Saccá et al 14 in their study showed that the highest intraocular pressure was measured in morning in POAG, NTG and normal subjects whereas the lowest values were observed during early afternoon hours and thus showing the use of diurnal intraocular pressure curves for assessment of relative risk of increase in intraocular pressure and efficiency of therapeutic approach.
Wilensky J. Jacob et al 15 recorded well defined diurnal intraocular pressure curve in OHT, OAG and control groups with peaks in morning and mid-day. There were also differences between the curves of both the eyes in OHT (33 percent) and OAG (36 percent), but this was not observed in normal control group. As intraocular pressure is the only modifiable and important risk factor, determining the diurnal variation of increase in intraocular pressure that tends to occur in different group of patients like POAG, OHT as compared to normal control subject group would help us in determining the right time to obtain the maximum benefit of the drugs we used and can also modify the current practise of prescribing the medications to glaucoma subjects to increase their number of years with good quality of vision and delay the glaucomatous visual downfall.
Conclusion
The intraocular pressure is known to vary over the course of the day, averaging about 3 to 6mmHg in most of the eyes. In many eyes this fluctuation follows a reproducible pattern, with a peak during the mid-morning hours. However, there are some eyes which follow no consistent pattern of fluctuation of intraocular pressure, a single office-based measurement may be unlikely to record the peak of the diurnal variation. The inconvenience of obtaining around the clock measurement of intraocular pressure led to the need for predicting the peak variation in intraocular pressure, owing to its clinical implications in glaucoma patients. It is unreasonable to assume that a single intraocular pressure measurement represents the average pressure over the 24hour period. This has special implications for patients with normal tension glaucoma. Knowledge of the daily pressure excursions helps in tailoring therapy and blunting the pressure peaks by appropriate timing of the drug administration.

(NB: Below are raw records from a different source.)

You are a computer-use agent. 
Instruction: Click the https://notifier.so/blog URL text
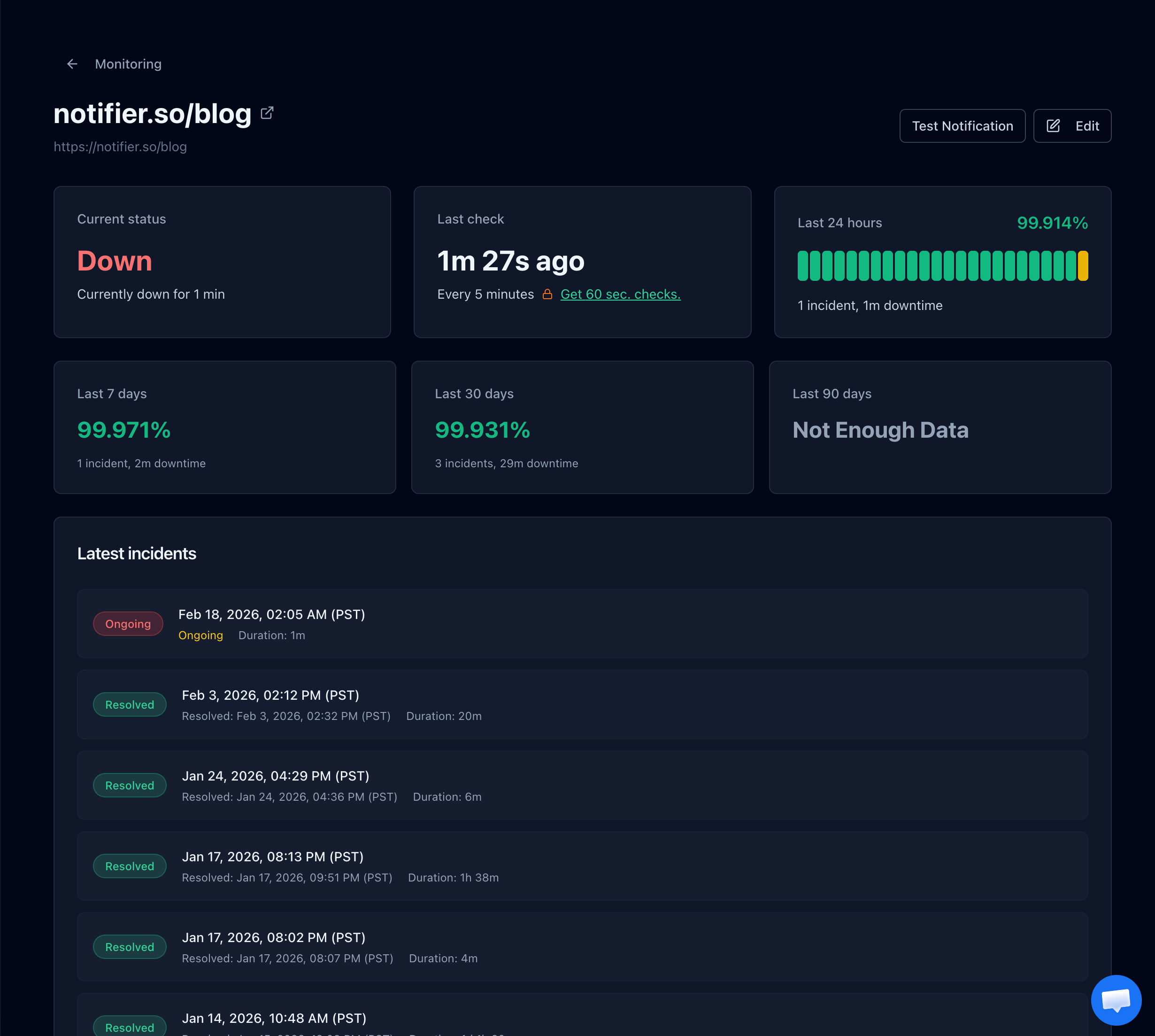(120, 147)
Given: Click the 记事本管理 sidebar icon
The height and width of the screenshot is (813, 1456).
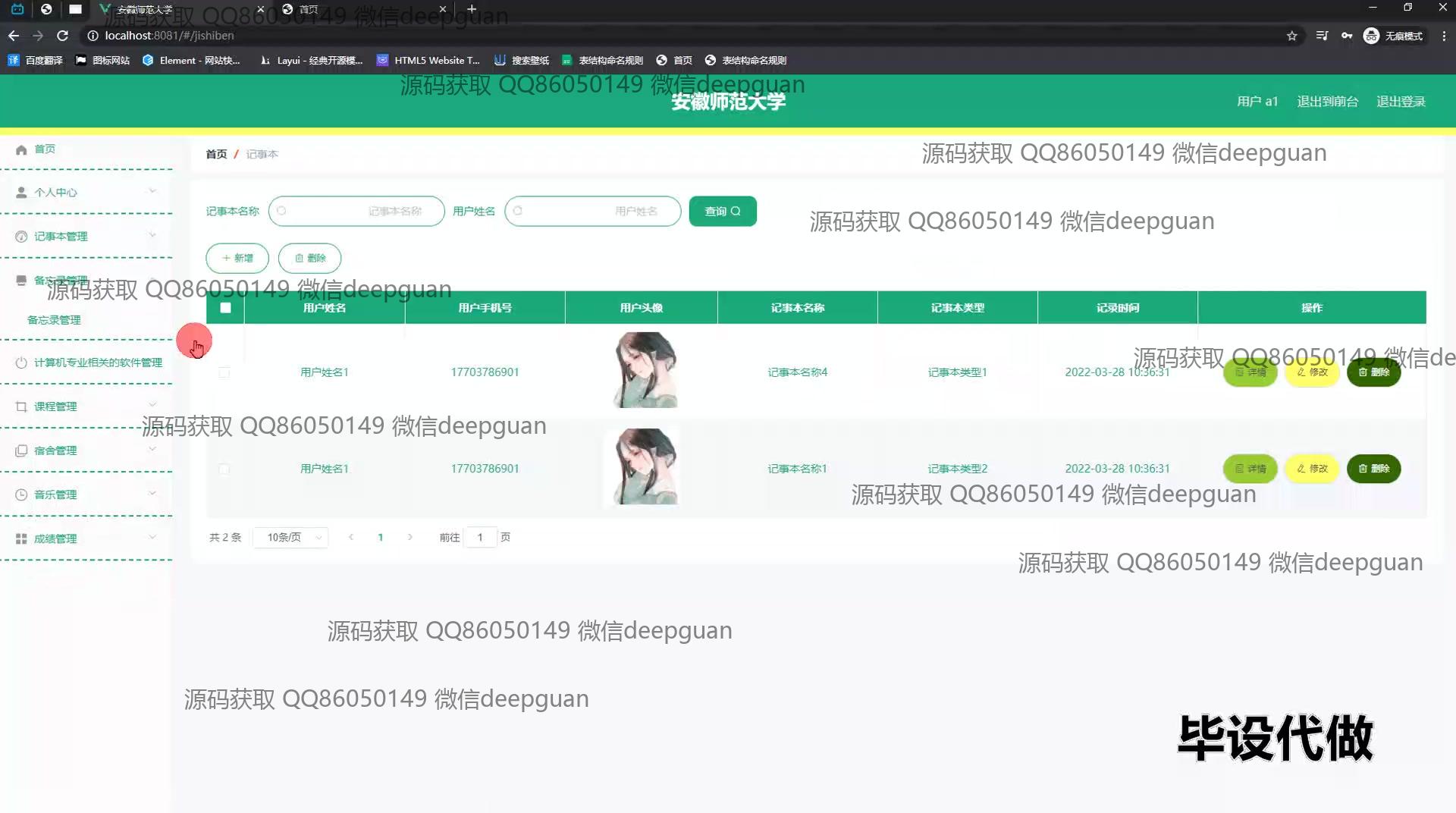Looking at the screenshot, I should pos(20,236).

The results of our study concluded the peak of intraocular pressure to be present in the early morning hours for the glaucomatous subjects which is consistent with the previous studies. Non glaucomatous eyes reported their peak in the mid-morning hours. A slightly higher mean intraocular pressure was recorded in the female subjects. High intraocular pressure is well established risk factor for the glaucoma progression and the current treatment are based on the pressure control to prevent the progressive optic neuropathy and field loss.
Hence, the study of the short-term intraocular pressure fluctuation in glaucomatous subjects and its comparison to the normal population has led to a comprehensive understanding of intraocular pressure fluctuation which being a major risk factor and primary treatment outcome, can affect the diagnosis and management of glaucoma patients.